Lim Kah Leong, is a Singaporean neuroscientist and Professor at the Nanyang Technological University (Singapore), where he is also a President's Chair Professor in Translational Neuroscience. He was previously the Vice Dean for Research at the Lee Kong Chian School of Medicine at NTU, Chair of the Department of Physiology at the National University of Singapore, Singapore and the deputy director for research at the National Neuroscience Institute, Singapore. Dr. Lim is known for his research in Parkinson's Disease. His research focuses on unraveling the molecular mechanisms underlying neurodegenerative diseases, with the view to develop novel therapies aimed at effectively treating the disease.

== Academic background ==
Dr Lim obtained his PhD from the Institute of Molecular and Cellular Biology, Singapore under Dr. Catherine Pallen and performed his postdoctoral studies at the department of Neurology, Johns Hopkins School of Medicine with Ted M. Dawson and the department of pathology, Harvard Medical School. He returned in to Singapore in 2002 to lead a laboratory at the National Neuroscience Institute, Singapore.

== Research ==
His research has focused on identifying the molecular events underlying Parkinson's disease (PD). He co-led the creation of the first two-photon, small molecule fluorogenic probe that can serve as a useful tool for the rapid assessment of an individual's potential risk for Parkinson's disease. He has also pioneered the use of umbilical cord lining stem cells to create new dopamine producing neurons in mice. He has also studied the relationship between Parkinson's Disease and cancer and has uncovered the role of a tumor suppressor known as parkin in brain cancer.

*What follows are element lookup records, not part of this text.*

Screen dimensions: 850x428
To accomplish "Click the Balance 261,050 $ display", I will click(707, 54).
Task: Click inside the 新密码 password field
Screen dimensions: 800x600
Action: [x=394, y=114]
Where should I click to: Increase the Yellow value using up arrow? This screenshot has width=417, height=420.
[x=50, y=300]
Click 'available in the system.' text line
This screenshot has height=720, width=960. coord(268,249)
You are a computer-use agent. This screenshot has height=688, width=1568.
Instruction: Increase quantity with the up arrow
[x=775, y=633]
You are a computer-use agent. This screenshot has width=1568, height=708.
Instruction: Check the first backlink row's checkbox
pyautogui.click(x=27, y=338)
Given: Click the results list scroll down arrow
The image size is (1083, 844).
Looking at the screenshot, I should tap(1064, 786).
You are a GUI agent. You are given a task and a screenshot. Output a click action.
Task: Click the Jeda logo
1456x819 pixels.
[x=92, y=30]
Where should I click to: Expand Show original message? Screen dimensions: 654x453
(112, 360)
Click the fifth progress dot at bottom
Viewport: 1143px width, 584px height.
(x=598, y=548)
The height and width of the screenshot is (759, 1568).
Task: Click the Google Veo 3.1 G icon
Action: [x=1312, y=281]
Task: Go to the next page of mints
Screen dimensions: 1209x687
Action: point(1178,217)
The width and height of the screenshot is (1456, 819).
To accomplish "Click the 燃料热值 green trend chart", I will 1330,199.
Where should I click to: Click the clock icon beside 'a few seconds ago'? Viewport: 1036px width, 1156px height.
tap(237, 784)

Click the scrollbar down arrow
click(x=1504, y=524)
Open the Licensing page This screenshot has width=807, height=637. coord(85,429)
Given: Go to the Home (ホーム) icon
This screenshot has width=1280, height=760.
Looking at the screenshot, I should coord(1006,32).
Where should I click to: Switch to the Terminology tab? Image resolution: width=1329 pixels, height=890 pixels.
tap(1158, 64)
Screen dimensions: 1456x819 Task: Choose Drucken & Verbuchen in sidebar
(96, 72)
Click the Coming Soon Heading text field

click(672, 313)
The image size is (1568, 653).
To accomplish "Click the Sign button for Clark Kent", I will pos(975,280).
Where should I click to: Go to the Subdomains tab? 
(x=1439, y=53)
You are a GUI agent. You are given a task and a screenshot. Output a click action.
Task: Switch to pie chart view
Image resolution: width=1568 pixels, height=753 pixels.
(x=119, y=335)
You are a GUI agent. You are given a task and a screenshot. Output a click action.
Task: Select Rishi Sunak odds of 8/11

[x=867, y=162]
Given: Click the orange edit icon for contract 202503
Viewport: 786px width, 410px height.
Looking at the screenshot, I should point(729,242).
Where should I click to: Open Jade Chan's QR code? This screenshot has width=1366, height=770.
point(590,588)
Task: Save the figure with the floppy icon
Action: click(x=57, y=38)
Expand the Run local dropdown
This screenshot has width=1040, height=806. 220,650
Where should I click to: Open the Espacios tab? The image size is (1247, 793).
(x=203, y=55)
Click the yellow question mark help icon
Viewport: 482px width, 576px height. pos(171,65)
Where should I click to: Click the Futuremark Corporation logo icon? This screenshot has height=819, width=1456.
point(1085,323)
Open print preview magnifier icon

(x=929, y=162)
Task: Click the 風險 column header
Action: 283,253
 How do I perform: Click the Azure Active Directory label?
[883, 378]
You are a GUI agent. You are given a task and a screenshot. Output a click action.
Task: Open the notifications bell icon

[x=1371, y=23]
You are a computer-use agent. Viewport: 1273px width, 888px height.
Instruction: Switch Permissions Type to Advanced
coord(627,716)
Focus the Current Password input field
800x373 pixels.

== Awards and recognition ==
Prof. Lim Kah Leong has been awarded the Outstanding Mentor Award from the Science Mentorship Program, Ministry of Education, Singapore in 2008. He was also awarded the Khoo Discovery Award by the Khoo Teck Puat Foundation, Duke-NUS, Singapore the same year. His team was awarded the NMRC Translational and Clinical Research Flagship Programme Grant of S$25 million for their work on the degenerative neurological disease Parkinson's in 2014. He also leads a S$10 million 5-year program in regenerative medicine for Parkinson's disease and Age-related Macular Degeneration funded by the National Research Foundation in 2020. In 2018, he was awarded Singapore's highest accolade in science, the President's Science Award. In 2019, he became a laureate of the Asian Scientist 100 by the Asian Scientist.